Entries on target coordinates
^^^^

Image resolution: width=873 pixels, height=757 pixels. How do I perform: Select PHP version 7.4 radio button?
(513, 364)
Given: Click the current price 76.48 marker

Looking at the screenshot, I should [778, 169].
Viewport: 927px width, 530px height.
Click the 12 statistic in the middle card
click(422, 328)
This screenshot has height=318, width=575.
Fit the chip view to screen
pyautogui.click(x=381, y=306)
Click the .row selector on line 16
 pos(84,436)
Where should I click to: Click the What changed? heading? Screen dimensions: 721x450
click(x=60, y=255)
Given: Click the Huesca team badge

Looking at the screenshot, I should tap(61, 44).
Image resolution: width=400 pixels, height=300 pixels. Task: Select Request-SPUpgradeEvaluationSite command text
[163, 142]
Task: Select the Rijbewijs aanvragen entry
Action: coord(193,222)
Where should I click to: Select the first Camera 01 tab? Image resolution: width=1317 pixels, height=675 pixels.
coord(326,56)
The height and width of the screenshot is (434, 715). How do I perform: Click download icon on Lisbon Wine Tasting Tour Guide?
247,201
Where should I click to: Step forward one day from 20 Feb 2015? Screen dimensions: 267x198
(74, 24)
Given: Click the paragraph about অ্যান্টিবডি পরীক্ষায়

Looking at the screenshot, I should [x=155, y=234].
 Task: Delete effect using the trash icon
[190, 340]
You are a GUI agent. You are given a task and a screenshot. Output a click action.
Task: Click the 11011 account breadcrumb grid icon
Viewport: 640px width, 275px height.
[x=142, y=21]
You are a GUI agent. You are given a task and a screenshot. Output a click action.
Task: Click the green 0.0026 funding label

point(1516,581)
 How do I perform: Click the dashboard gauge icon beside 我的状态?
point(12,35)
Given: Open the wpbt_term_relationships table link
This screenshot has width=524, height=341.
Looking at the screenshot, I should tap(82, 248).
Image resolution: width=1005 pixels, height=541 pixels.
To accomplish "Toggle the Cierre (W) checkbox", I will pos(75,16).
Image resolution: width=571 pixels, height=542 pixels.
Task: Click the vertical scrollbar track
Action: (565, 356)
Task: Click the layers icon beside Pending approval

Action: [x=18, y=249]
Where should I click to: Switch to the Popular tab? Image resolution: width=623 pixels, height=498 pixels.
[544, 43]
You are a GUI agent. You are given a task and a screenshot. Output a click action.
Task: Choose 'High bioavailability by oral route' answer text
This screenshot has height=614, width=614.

^^^^

> [What to work on]: Copy the data without any changes, starting at the line holding "Image resolution: width=1005" and running through the last line of the data, both ends included.

> [Finished task]:
Image resolution: width=1005 pixels, height=541 pixels.
To accomplish "Toggle the Cierre (W) checkbox", I will pos(75,16).
Image resolution: width=571 pixels, height=542 pixels.
Task: Click the vertical scrollbar track
Action: (565, 356)
Task: Click the layers icon beside Pending approval

Action: [x=18, y=249]
Where should I click to: Switch to the Popular tab? Image resolution: width=623 pixels, height=498 pixels.
[544, 43]
You are a GUI agent. You are given a task and a screenshot. Output a click action.
Task: Choose 'High bioavailability by oral route' answer text
This screenshot has height=614, width=614.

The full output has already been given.